Work to do:
Rewrite the notes on uniform grids and KD-trees from "KD-Tree Construction" up to and including "depth $ + 1$)", changing "objects" to "items" throughout.

Passage to read:
## Begin
Uniform Grid: Operations

  • Construction:
    for each object $O$:
    for each cell $(x, y, z)$ overlapping with $O$:
    append $O$ to $\mathrm{grid}(x, y, z)$

  • Search:
    for each cell $(x, y, z)$ overlapping with query $Q$:
    for each object $O$ in $\mathrm{grid}(x, y, z)$:
    output $O$

  • Can search nearest neighbors by visiting larger and larger disks
  • Trace rays by walking along a line

KD-Tree

  • Idea: Use axis-aligned hyperplane to split entries
  • Take the median of some axis as a splitting plane
  • Cycle through the $k$ different axes of the coordinate system

KD-Tree Construction

$\mathrm{Build}$(objects, depth):
if objects contains only one object:
return a leaf node
else:
$i \gets \mathrm{depth} \mod k$
$m \gets$ the median of the $i$th coordinate
$a \gets \mathrm{Build}$(objects below the plane $\mathbf{x}_i = k$, depth $ + 1$)
## End
Supplied material:
## Begin
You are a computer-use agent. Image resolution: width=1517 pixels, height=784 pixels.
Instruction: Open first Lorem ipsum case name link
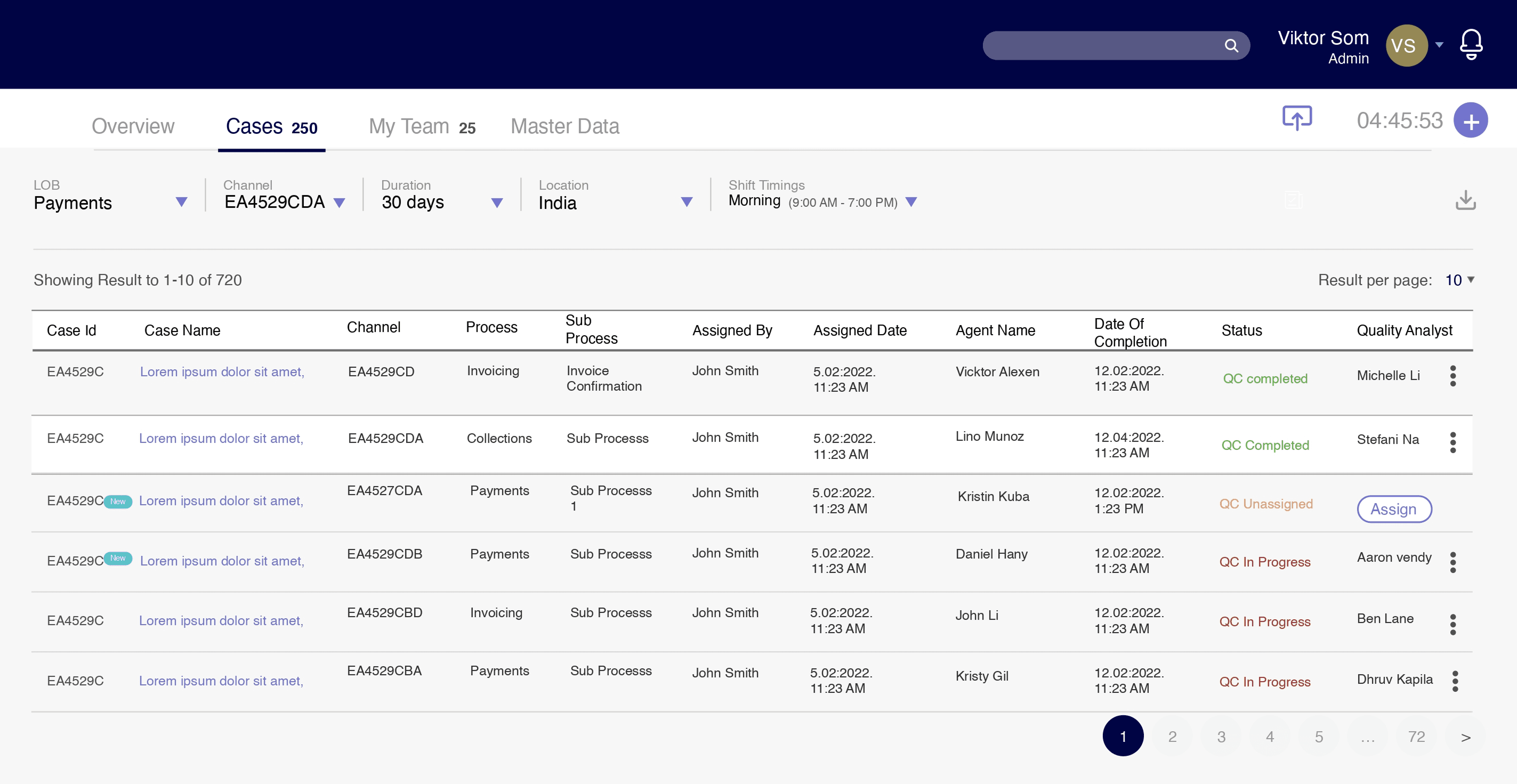(x=222, y=371)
## End
Worked solution:
KD-Tree Construction

$\mathrm{Build}$(items, depth):
if items contains only one object:
return a leaf node
else:
$i \gets \mathrm{depth} \mod k$
$m \gets$ the median of the $i$th coordinate
$a \gets \mathrm{Build}$(items below the plane $\mathbf{x}_i = k$, depth $ + 1$)